Highlights included:
The Illuminated manuscripts of Romance of the Rose
Milton's Paradise Lost
Alexander Pope's garden sketches
Evelyn's Elysium Brittanicum
Coleridge's manuscript of Kubla Khan
The manuscript of Sir Tom Stoppard's Arcadia
Jonathan Myles-Lea's painting of Sir Roy Strong's garden The Laskett





The Artist and the Country House
Sotheby's, London, 1997


This major exhibition focused upon one of the most important subjects in British landscape painting: the country house and its setting. The exhibition saw Jonathan Myles-Lea's work hanging along side works by master painters such as John Constable, Paul Sandby, Jan Siberechts, George Stubbs and J.M.W. Turner.
 
The exhibition was staged to benefit 'The Prince of Wales Institute for Architecture' and in the catalogue, the curator, John Harris wrote:
 
"The two post-war painters who have led the way as straight country house portraitists are Algernon Newton and Felix Kelly. Newton is predominantly an urban painter who has undertaken a few portraits of country houses, notably Stowe, Buckinghamshire, 1993.  His are unemotional statements, in which the human presence is deliberately absent so as to avoid and commitment to contemporary events. He is precise and accurate in the delineation of the architecture. In contrast, even when viewing a house in a straight forward way, Kelly ... cannot avoid but heightening the atmospheric theatrics of the scene.

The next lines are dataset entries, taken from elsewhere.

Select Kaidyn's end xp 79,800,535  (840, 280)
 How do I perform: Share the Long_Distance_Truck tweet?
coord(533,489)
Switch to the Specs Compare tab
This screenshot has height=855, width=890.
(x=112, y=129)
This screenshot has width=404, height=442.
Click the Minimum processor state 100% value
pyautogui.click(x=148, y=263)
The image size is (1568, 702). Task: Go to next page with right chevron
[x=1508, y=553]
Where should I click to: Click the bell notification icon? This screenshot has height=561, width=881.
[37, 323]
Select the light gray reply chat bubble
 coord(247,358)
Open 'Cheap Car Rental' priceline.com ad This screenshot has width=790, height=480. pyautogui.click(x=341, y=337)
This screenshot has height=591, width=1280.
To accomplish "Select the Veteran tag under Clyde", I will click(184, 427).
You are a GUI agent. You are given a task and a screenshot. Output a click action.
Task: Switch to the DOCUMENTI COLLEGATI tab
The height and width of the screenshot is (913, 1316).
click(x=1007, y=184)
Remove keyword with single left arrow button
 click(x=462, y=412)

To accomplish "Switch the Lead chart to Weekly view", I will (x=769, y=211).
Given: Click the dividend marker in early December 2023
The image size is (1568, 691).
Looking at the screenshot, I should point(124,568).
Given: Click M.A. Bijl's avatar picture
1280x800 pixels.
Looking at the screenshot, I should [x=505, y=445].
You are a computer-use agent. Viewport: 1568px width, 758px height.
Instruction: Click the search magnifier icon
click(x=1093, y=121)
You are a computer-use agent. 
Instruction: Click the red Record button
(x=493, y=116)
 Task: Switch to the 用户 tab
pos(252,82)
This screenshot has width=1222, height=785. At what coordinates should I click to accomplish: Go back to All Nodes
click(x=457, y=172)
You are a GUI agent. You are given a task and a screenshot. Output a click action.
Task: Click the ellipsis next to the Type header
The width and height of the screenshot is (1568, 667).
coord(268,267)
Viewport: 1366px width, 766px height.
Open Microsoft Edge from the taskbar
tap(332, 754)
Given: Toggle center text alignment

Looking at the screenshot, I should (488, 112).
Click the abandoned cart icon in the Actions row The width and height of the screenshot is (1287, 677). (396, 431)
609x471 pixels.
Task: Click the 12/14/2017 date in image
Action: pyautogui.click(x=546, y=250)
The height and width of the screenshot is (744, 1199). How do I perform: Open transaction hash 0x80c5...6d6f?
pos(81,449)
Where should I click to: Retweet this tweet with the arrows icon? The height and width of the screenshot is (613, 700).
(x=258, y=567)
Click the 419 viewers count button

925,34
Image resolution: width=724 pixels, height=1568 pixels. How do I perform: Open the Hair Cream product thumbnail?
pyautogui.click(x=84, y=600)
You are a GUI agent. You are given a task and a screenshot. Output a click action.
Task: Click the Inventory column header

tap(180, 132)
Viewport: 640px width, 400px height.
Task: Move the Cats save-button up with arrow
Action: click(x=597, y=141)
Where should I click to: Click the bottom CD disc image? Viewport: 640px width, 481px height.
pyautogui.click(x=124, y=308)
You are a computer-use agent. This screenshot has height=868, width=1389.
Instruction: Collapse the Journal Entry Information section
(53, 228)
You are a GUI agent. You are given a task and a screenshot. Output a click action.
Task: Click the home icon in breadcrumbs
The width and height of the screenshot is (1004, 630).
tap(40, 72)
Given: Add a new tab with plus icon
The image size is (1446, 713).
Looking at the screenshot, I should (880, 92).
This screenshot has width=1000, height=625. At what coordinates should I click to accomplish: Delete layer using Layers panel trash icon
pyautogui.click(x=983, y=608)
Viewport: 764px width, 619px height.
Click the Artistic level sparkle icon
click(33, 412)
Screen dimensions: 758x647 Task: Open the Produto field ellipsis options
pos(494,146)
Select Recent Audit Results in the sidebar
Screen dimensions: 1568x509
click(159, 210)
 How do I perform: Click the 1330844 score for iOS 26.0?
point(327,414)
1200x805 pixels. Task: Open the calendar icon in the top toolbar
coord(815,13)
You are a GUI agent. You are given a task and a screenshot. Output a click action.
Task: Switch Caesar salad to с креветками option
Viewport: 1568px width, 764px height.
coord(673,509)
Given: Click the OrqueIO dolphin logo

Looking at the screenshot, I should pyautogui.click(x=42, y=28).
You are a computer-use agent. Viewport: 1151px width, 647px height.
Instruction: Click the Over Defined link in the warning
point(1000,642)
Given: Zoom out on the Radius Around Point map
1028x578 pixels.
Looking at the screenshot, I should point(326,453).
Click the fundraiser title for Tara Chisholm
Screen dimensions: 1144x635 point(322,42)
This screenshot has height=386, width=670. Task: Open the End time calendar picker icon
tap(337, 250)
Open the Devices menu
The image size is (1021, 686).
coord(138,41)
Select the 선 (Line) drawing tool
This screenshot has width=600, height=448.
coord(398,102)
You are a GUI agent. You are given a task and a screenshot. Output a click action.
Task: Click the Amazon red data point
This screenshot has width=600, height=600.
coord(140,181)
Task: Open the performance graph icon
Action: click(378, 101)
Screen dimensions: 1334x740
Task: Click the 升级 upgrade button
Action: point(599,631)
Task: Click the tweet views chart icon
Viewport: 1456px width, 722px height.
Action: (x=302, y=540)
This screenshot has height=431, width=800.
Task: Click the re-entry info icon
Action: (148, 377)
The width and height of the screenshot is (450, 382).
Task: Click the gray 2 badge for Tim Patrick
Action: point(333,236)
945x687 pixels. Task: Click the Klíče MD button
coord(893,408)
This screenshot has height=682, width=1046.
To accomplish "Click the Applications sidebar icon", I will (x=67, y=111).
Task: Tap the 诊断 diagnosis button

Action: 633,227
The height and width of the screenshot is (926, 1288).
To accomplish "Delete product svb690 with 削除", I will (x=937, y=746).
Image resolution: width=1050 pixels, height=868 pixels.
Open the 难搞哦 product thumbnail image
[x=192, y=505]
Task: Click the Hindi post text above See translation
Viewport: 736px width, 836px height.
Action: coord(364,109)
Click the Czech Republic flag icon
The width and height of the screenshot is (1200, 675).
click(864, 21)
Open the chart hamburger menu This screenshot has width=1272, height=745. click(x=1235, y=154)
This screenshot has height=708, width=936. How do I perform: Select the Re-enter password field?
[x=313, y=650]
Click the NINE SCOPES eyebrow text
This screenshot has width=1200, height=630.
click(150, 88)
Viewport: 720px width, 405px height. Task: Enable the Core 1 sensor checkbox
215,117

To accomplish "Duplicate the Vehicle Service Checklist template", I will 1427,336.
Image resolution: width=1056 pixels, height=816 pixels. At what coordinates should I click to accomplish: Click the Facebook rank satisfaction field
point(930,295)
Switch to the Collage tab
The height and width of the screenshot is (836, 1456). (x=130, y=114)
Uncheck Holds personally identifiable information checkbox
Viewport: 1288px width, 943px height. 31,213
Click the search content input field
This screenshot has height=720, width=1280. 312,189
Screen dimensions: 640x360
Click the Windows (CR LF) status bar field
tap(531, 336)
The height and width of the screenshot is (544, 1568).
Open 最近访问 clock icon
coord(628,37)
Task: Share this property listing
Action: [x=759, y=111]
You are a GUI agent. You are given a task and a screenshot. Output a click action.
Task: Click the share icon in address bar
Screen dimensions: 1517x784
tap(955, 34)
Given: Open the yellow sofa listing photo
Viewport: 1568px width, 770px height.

His denizens take on a surreal and sometimes sinister look, and he enjoys imparting hints of mystery. Felix Kelly owes much to Rex Whistler and was the modern master of the country house capriccio, just as Whistler was in his larger mural compositions. Today, Kelly's natural follower seems to be Jonathan Myles-Lea who heightens the projection of his scene with certain mysterious overtones as we can see in Plas Teg, Clwyd, 1992 or Trewane Manor, Cornwall. ... Myles-Lea is a participant in the revival of a type of precision painting whose ancestry returns to the cartographic tradition".